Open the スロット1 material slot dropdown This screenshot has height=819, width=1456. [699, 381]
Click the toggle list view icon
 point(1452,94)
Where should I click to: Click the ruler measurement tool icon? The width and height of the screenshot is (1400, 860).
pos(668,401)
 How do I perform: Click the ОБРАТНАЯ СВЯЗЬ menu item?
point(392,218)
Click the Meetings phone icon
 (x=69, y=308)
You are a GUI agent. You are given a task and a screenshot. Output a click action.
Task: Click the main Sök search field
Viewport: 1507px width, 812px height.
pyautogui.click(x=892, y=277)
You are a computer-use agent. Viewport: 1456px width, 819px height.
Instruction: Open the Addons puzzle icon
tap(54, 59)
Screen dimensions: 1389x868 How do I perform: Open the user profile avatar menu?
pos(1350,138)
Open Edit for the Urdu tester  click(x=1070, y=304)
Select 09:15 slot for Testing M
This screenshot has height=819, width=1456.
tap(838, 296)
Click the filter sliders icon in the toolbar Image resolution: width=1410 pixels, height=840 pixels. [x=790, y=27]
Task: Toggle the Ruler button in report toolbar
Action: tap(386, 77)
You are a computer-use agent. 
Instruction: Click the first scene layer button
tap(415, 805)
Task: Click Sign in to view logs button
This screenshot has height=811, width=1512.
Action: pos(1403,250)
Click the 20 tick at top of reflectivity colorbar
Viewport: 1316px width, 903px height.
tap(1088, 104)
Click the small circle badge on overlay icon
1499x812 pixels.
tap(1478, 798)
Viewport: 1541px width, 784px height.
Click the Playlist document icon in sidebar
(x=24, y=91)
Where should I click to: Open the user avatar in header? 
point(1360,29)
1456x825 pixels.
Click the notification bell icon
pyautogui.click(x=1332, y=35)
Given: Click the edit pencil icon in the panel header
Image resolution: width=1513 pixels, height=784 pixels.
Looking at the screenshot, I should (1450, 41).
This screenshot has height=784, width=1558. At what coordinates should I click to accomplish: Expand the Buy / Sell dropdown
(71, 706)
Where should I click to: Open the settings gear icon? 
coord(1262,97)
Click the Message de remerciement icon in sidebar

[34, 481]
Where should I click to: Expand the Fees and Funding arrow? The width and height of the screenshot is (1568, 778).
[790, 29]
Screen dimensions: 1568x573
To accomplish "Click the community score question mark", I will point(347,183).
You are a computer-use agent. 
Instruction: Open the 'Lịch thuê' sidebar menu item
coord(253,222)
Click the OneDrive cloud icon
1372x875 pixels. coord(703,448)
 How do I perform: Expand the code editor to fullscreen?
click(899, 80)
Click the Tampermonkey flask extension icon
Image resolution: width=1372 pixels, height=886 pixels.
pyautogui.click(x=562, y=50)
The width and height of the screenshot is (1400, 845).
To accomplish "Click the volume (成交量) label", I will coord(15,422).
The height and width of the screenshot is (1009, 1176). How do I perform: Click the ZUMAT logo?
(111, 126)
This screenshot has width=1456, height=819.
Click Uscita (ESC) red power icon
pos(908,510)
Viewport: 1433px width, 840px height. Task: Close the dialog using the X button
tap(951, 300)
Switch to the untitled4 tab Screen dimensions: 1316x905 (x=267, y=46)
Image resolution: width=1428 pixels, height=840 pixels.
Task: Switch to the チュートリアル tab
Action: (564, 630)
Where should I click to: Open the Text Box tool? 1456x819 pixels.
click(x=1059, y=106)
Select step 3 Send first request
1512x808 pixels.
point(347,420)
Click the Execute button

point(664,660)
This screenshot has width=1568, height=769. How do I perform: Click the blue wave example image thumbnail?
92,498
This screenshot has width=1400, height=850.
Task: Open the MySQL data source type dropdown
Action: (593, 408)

· · · · · · ·

• Problem:
Each line from the beginning of the listing up to the line where "Click the 20" appears needs to be given again exactly; please add nothing else.

• Solution to the problem:
Open the スロット1 material slot dropdown This screenshot has height=819, width=1456. [699, 381]
Click the toggle list view icon
 point(1452,94)
Where should I click to: Click the ruler measurement tool icon? The width and height of the screenshot is (1400, 860).
pos(668,401)
 How do I perform: Click the ОБРАТНАЯ СВЯЗЬ menu item?
point(392,218)
Click the Meetings phone icon
 (x=69, y=308)
You are a GUI agent. You are given a task and a screenshot. Output a click action.
Task: Click the main Sök search field
Viewport: 1507px width, 812px height.
pyautogui.click(x=892, y=277)
You are a computer-use agent. Viewport: 1456px width, 819px height.
Instruction: Open the Addons puzzle icon
tap(54, 59)
Screen dimensions: 1389x868 How do I perform: Open the user profile avatar menu?
pos(1350,138)
Open Edit for the Urdu tester  click(x=1070, y=304)
Select 09:15 slot for Testing M
This screenshot has height=819, width=1456.
tap(838, 296)
Click the filter sliders icon in the toolbar Image resolution: width=1410 pixels, height=840 pixels. [x=790, y=27]
Task: Toggle the Ruler button in report toolbar
Action: tap(386, 77)
You are a computer-use agent. 
Instruction: Click the first scene layer button
tap(415, 805)
Task: Click Sign in to view logs button
This screenshot has height=811, width=1512.
Action: pos(1403,250)
Click the 20 tick at top of reflectivity colorbar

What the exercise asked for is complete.